**Material to process:**
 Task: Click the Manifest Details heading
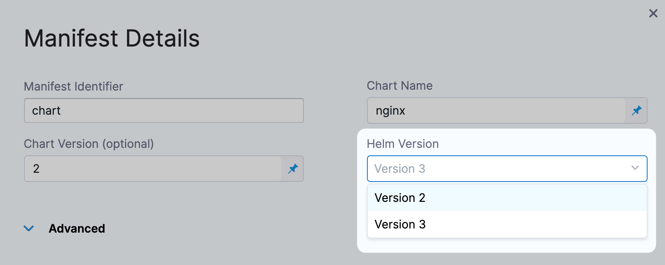112,38
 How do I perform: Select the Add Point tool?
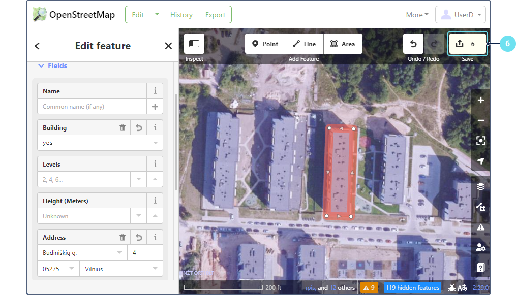click(265, 44)
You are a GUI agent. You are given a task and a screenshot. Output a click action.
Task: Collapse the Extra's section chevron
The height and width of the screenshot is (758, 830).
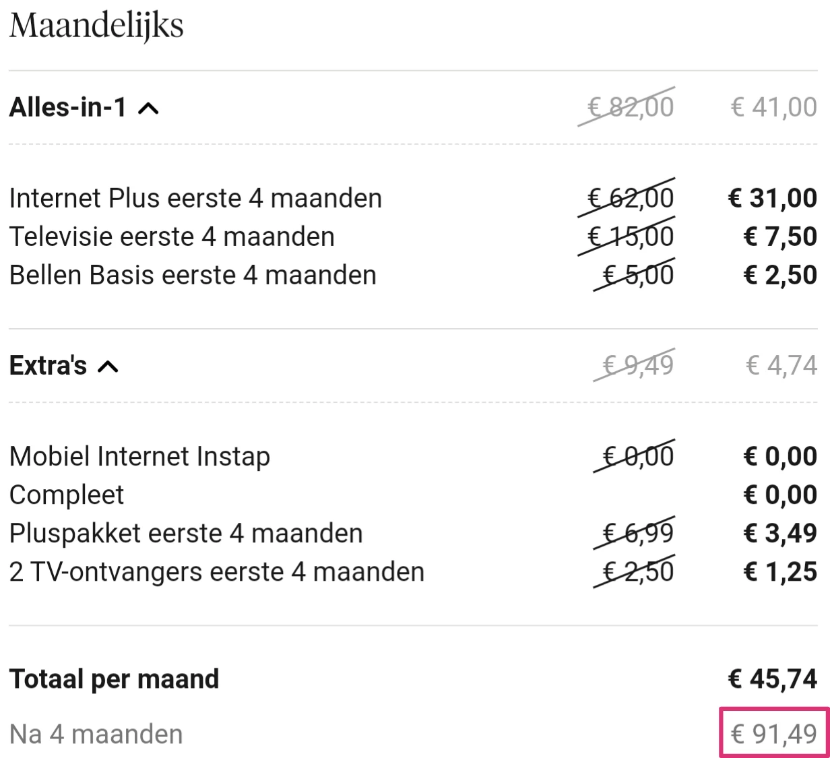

**Required work:** For this exercise, transcribe the data above line by line, exactly, with pictures omitted.

**Written response:**
 Task: Click the Manifest Details heading
112,38
 How do I perform: Select the Add Point tool?
click(265, 44)
You are a GUI agent. You are given a task and a screenshot. Output a click action.
Task: Collapse the Extra's section chevron
The height and width of the screenshot is (758, 830).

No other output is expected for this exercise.